HOWARD Hendrick got a standing ovation Tuesday upon announcing his retirement as director of the Department of Human Services. He deserves that applause — and much more — for all that he has done in leading an agency that’s the most difficult to run in the state.
As recently as late last week, Hendrick indicated he wasn’t sure how much longer he would stay at the DHS helm. He hinted that he was months away from deciding. It’s now evident that he was already moving toward the decision that will put him out of the office by the end of February — it takes time to compose 5,200 words, which was the length of Hendrick’s letter of resignation.
We honor Hendrick for his dedicated service. A list of the agency’s accomplishments under his leadership would fill volumes, and he mentioned some of them in his letter. Among them: A tripling in child support collections; creation of the Swift Adoptions program; the great work of the agency’s food stamp program, which has seen record demand in recent years; the maturation of DHS’s Reaching for the Stars child care system; and a reduction in the number of child welfare victims in the past decade.

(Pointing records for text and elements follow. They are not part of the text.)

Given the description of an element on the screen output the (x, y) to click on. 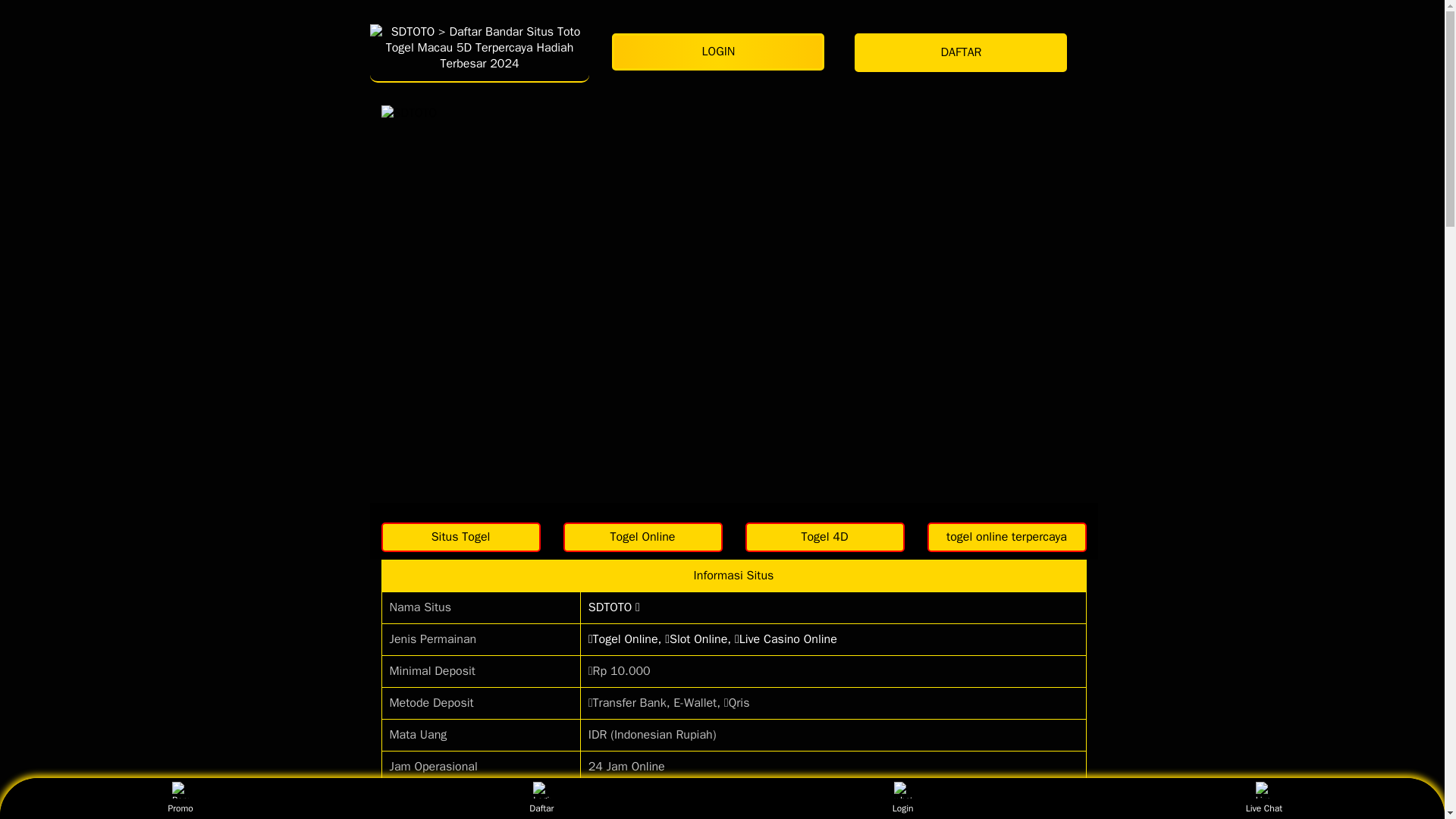
Togel Terpercaya (824, 537)
Togel Online (642, 537)
Togel Online (642, 537)
SDTOTO (479, 52)
Login (903, 797)
Live Chat (1263, 797)
LOGIN (721, 51)
togel online terpercaya (1006, 537)
Daftar (541, 797)
DAFTAR (964, 52)
Togel 4D (824, 537)
Promo (180, 797)
Situs Togel (460, 537)
Situs Togel (460, 537)
togel online terpercaya (1006, 537)
Given the description of an element on the screen output the (x, y) to click on. 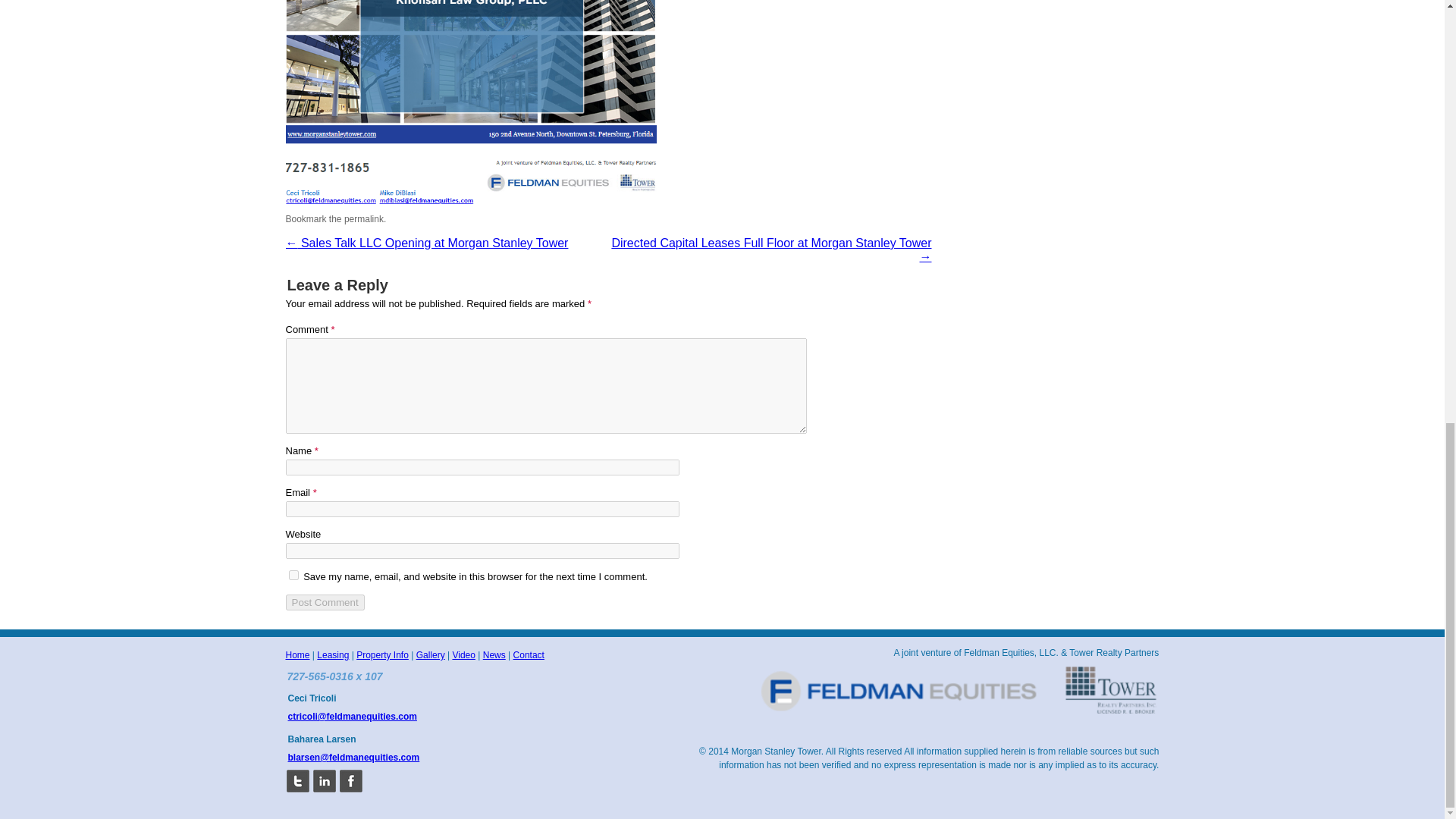
Gallery (430, 655)
Leasing (333, 655)
Post Comment (324, 602)
Property Info (382, 655)
permalink (363, 218)
Contact (528, 655)
News (494, 655)
yes (293, 574)
Video (462, 655)
Post Comment (324, 602)
Home (296, 655)
Given the description of an element on the screen output the (x, y) to click on. 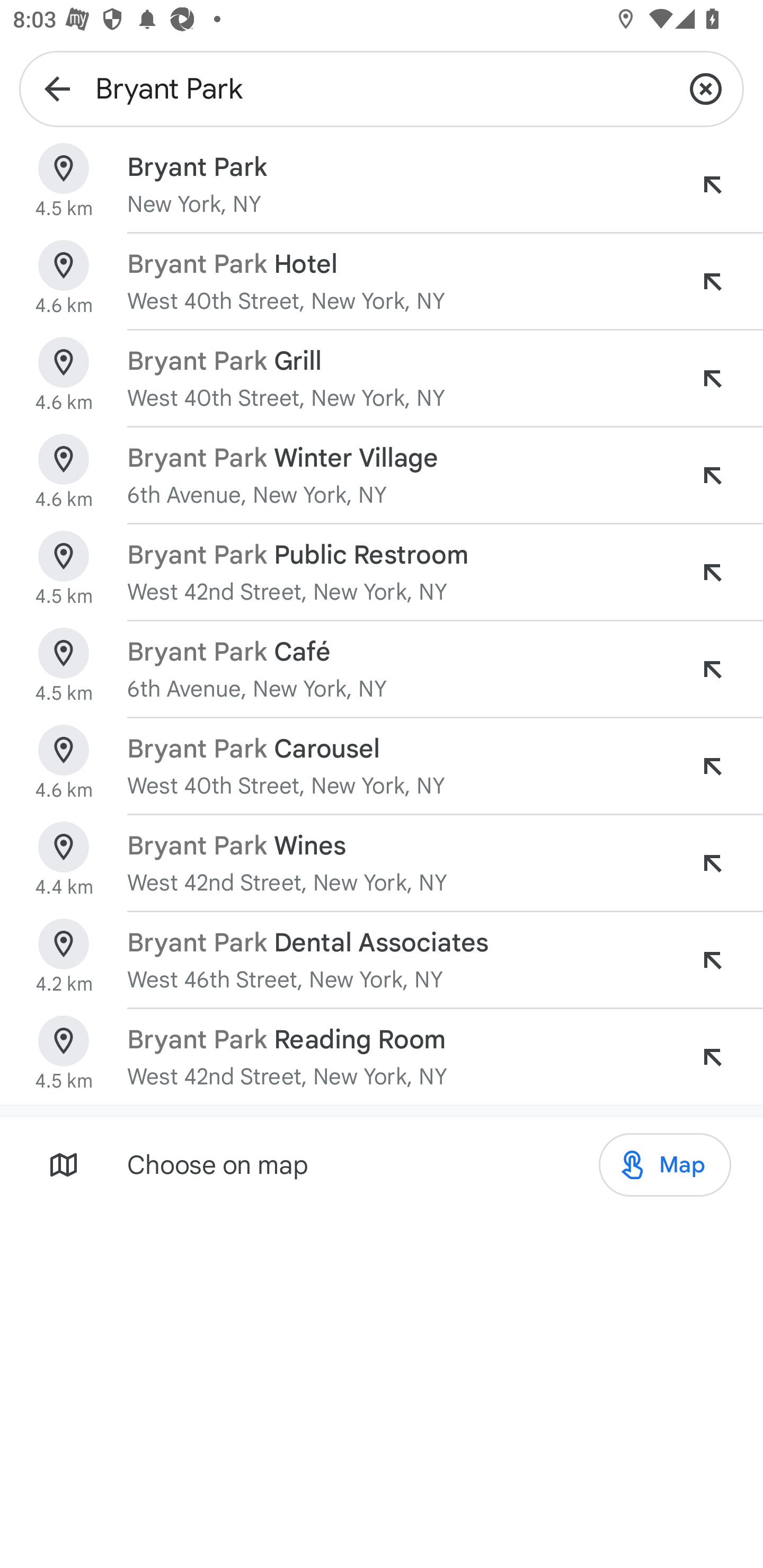
Navigate up (57, 88)
Bryant Park (381, 88)
Clear (705, 88)
Choose on map Map Map Map (381, 1164)
Map Map Map (664, 1164)
Given the description of an element on the screen output the (x, y) to click on. 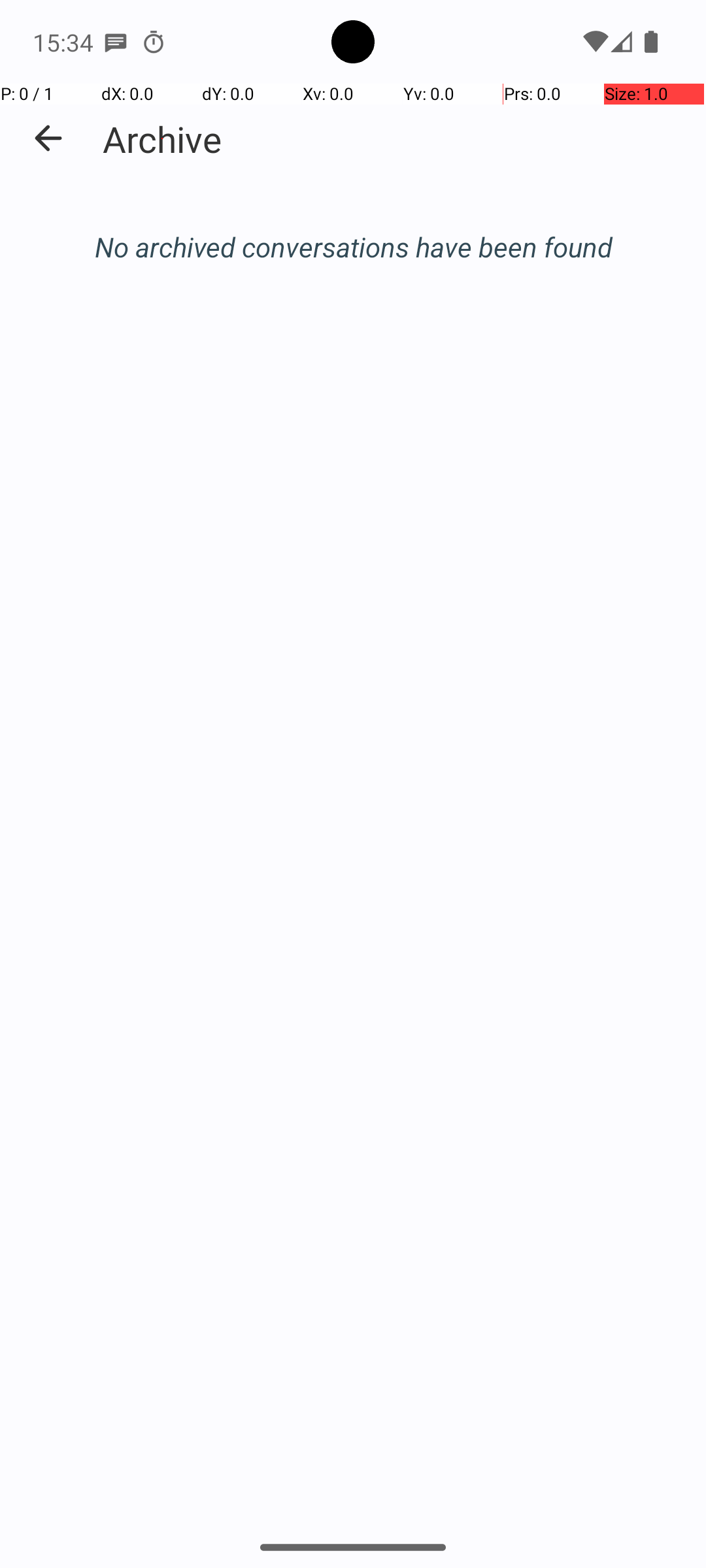
SMS Messenger notification: Emily Ibrahim Element type: android.widget.ImageView (115, 41)
Given the description of an element on the screen output the (x, y) to click on. 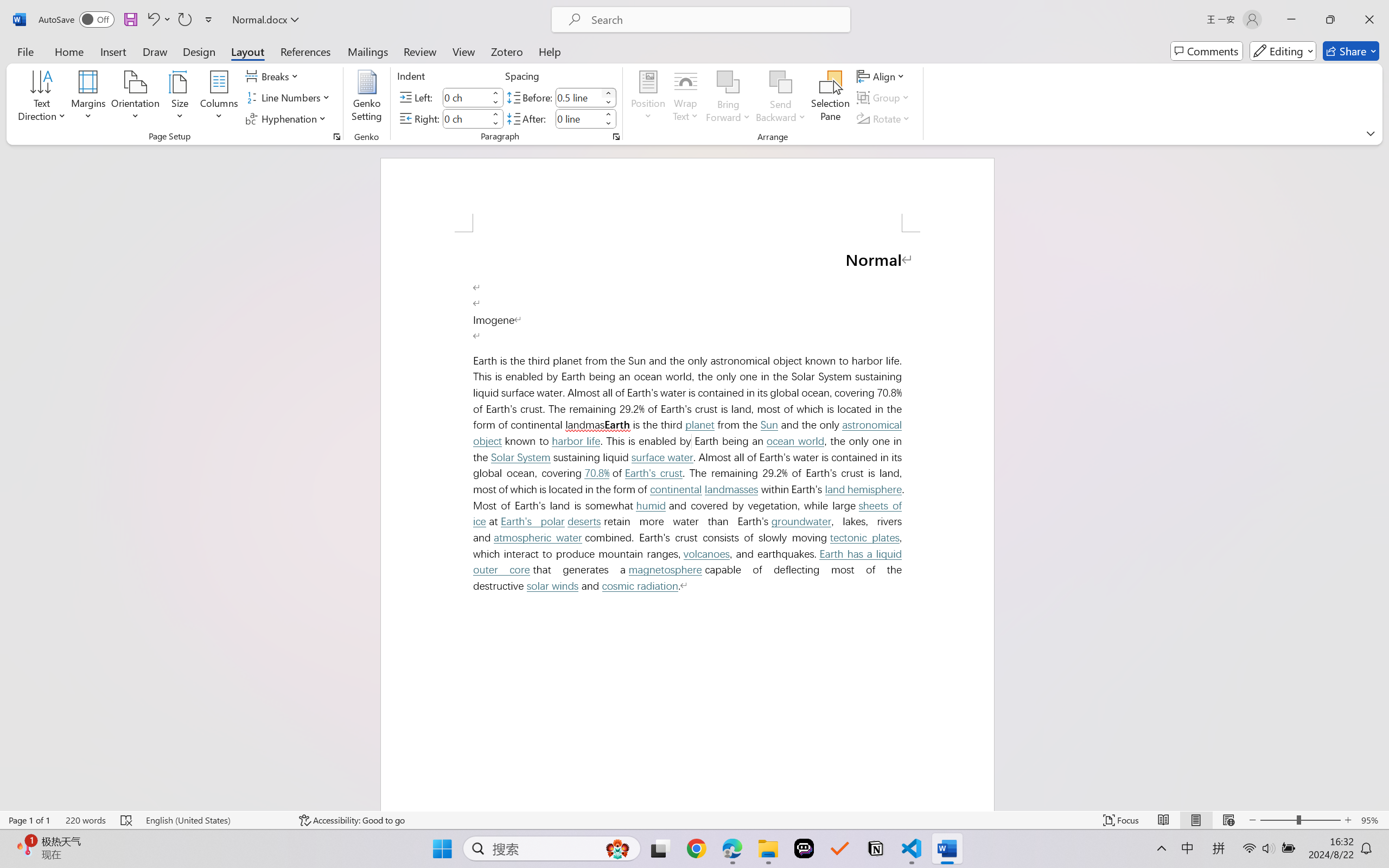
Class: NetUIScrollBar (1382, 477)
More (608, 113)
Class: MsoCommandBar (694, 819)
Bring Forward (728, 81)
Earth's crust (653, 473)
Indent Right (465, 118)
Sun (769, 424)
Rotate (884, 118)
Page 1 content (687, 521)
continental (675, 489)
Hyphenation (287, 118)
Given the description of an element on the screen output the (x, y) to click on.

Addressing DHS employees, Hendrick wrote that he knows “the reason many of you do this work is not the words you get from me or the money you are paid, but the smiles and encouragement you receive from the families who benefit from the work. OKDHS is an incredible place to work because our employees are committed to our mission, to each other and to the families we serve.”
Nevertheless, we believe DHS needed invigorated leadership, particularly as it moves forward following the settlement of a class-action lawsuit involving the child welfare division.